The first part of their pen name was created from the first three letters of their given names. The second part was probably inspired by the Brothers Grimm. They specialized in humorous films for children, but also wrote humor for adults. Their screenplays became classic films, fondly remembered to this day by Bulgarians, young and old.

Their filmed screenplays also featured Bulgarian comic actors of this period, including Dimitar Panov in Porcupines Are Born Without Spines (1971) and Georgi Partsalev in With Children at the Seaside (1972) and Farsighted for Two Diopters (1976). They created a body of work during a productive era in Bulgarian cinematography.

==Biography==
Moritz Yomtov was born on 5 November 1921 in Sofia, Bulgaria. He graduated from the American College of Sofia and afterwards studied chemistry. His friends described him as a man of brilliant erudition and a person of encyclopedic knowledge. He had a professorship in biochemistry but also had a great interest in jokes and the humorous stories. Yomtov held high posts in the Federation of European Biochemical Societies for years, finally reaching the position of secretary-general. Aside from his native Bulgarian, he spoke English, French, German and Russian. Moritz Yomtov died in 1992 in Israel at the age of 71.

Marko Stoychev was born on 12 September 1931 in Varna, Bulgaria. When he was a child, his family moved to Sofia, where he spent his entire life. Stoychev graduated with a degree in English philology from Sofia University. In 1953, he went to work for Bulgarian National Radio, where he worked in the Foreign Broadcasts department. After several years working there, he met Yomtov. They became inseparable friends for the rest of their lives. Marko Stoychev died in 2006 at the age of 75.

==Writing career==

===The beginning===

"I cannot think if I'm not behind the typewriter."
— Marko Stoychev, on his creative habits.

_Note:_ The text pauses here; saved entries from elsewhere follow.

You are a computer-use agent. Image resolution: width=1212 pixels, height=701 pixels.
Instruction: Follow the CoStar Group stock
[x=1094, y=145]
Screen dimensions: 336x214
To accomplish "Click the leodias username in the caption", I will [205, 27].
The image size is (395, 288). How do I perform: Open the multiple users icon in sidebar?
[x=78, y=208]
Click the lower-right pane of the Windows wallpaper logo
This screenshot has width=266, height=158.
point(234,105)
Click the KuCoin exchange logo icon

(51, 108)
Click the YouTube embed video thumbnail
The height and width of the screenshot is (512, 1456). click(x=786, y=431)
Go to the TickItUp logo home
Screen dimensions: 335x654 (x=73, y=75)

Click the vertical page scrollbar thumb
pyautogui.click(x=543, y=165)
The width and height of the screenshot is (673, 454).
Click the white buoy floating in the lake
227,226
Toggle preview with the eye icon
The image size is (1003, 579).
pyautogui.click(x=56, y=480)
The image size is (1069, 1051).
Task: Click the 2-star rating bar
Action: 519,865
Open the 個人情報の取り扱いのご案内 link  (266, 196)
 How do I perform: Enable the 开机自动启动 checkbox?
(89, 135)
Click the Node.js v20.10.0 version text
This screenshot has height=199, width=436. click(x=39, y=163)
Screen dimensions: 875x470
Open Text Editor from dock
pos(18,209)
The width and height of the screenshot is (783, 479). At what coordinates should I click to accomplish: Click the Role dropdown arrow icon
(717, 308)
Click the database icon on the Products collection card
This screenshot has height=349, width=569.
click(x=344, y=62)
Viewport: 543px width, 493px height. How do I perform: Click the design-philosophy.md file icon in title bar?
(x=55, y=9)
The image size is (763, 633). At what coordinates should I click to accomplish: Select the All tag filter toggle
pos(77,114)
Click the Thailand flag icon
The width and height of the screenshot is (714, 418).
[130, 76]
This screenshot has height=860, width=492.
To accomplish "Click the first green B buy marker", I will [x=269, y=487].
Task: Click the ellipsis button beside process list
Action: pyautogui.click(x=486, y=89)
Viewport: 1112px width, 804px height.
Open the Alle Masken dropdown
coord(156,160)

Mormarevi Brothers started their collaboration writing feuilletons for Starshel (Hornet) newspaper, a Bulgarian weekly paper of humour and satire. Their work method was to sit down at a table in Yomtov's small kitchen and figure out subjects and characters while playing cards. Afterwards, they would alternate on the typewriter, but often Stoychev did more of this work.

"They both were crazy about Bulgarian yellow cheese. Engrossed in play and creation, they sometimes ate pounds of it."
— Kancho Stoychev (Marko's son), on their working habits.

Anzhel Vagenshtain was their discoverer for the cinema. After reading their feuilletons in Starshel, he told them that they should write a comedy. As a joke, they sat down and wrote the screenplay for The Ancient Coin. This led to the first Bulgarian musical film, a 1965 co-production with East Germany. The then-fashionable Bulgarian singer Liana Antonova and the East German film star Manfred Krug appeared in the film. The music was by Bulgarian composer Petar Stupel.

This first film was followed by a five-year break, caused, at least in part, by Stoychev's dismissal from Bulgarian National Radio after an incident involving the unauthorized radio broadcast, not long after the 1968 Prague Spring, of a satirical poem by the eminent Bulgarian poet Valery Petrov.

===The childhood series===

"We write stories for adults but with very very young actors in the leading roles. Then it turned out that they were children's films as defined by the critics. We accept it with pleasure because the children are the most spontaneous and sincere kind of audience."
— Mormarevi Brothers, on their childhood series.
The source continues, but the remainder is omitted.